Spring has sprung, and now is when we see our highest car counts.
During this time, it’s our job to get people through the door and to capture those customers. New people have moved into your market; people who have not had their car serviced yet, people who have had a check engine light come on all of a sudden, people looking for their new local shop.
Our job is to impress them so we capture and hold the customer, even if our average ticket drops. We do this by focusing on volume—keeping cars coming in the door and grabbing as much market share as we possibly can without concerning ourselves with the ARO. We have to ask ourselves, “How do I close in on as many customers as I possibly can?”
Easy. We impress them on the first visit. We call them back on time. We inspect their cars right. We fix their cars right. We do a great job and get them out on time. We’ve got to make sure when they leave, the check engine light doesn't come back on and they come back.
Here’s how you’ll know they’re impressed: If a customer is married, his wife's got a car and he’ll bring that in. If he has a teenage son, he's going to bring his son's car. If he's got a daughter in college, he's going to bring her car. Now you’ve turned a one-car deal into a four-car deal.
For now, whatever the sweet spot is for your shop in terms of car count, let it get higher. Let the techs feel a little stressed. What we need to do is get the car count so high per tech during spring that we can afford to add another tech and let the count drop back down to the sweet spot per technician.
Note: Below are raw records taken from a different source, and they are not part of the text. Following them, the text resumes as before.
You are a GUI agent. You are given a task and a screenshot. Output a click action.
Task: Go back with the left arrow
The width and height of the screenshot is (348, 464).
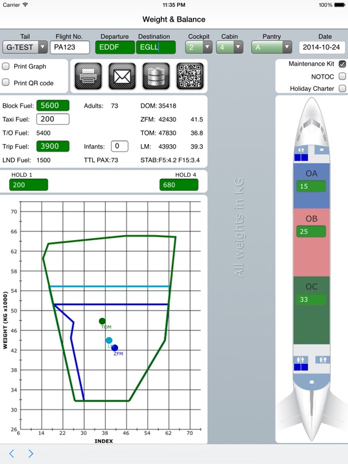pyautogui.click(x=12, y=453)
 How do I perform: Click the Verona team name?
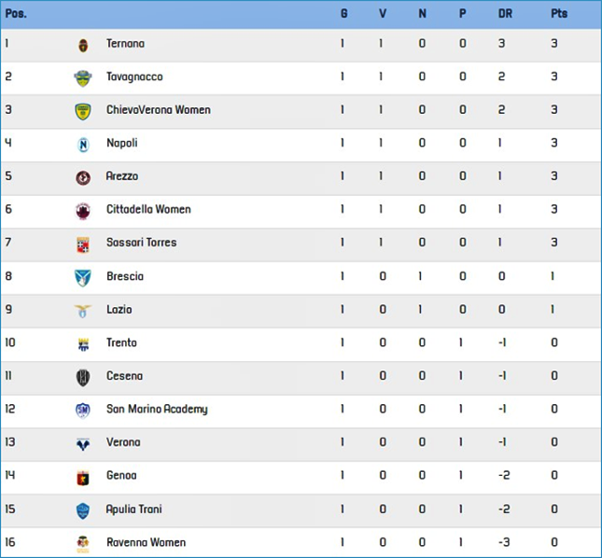[123, 442]
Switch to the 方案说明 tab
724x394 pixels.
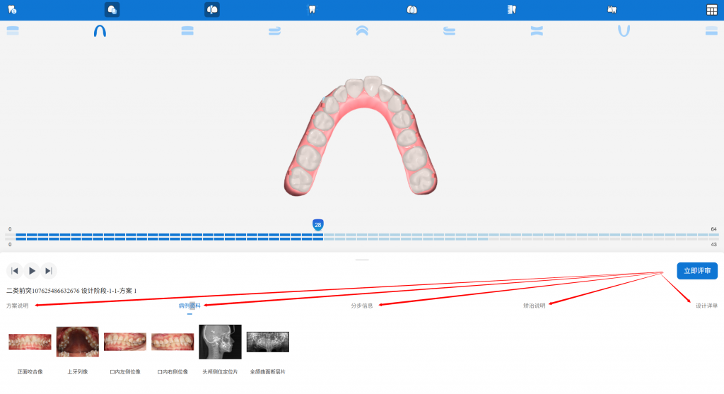tap(18, 306)
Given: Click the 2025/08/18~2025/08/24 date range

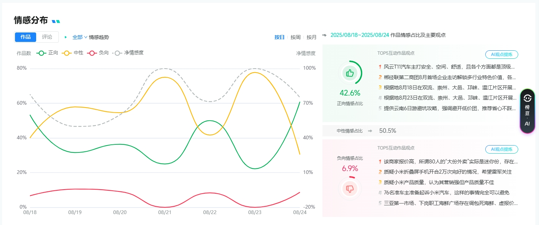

Pivoting from car count back to ARO
To get here, let the average ticket drop for now. Get those new customers and give them great service so when they return during the summer to get their AC fixed, to get their brakes fixed, or when they need the tires, they come to us. And when we’ve grown that market share, we can start increasing our ARO. We want to make that average repair order as large as possible.This means we're finding work and we're fixing those issues on the car.
You have to understand, though, if you don't upsell that customer's car, they're going to break down in three months when they're at the beach, when they're in the mountains, or when they're on a road trip. They're going to be wishing you predicted this was going to happen. You could have had you just upsold them. Upselling is a dirty word. If you're ethical and honest, you tell the customer if you see a potential problem with their car for their safety and peace of mind.
Here’s the big picture: when you focus on growing by car count you can attract good technicians to your shop as you grow. They won't come to us if we're not busy. If we can grow our client database as big as possible, technician’s will show up and come try our shop, and when that technician says, "I want to come work for you," you can be ready to hire them.
So for now, focus more on impressing customers with amazing customer service and capturing as many customers as you can. Then in the early months of the summer, you can pivot and start focusing on growing your average repair order again. This spring we need to focus on growth, the summer will be our time for refinement.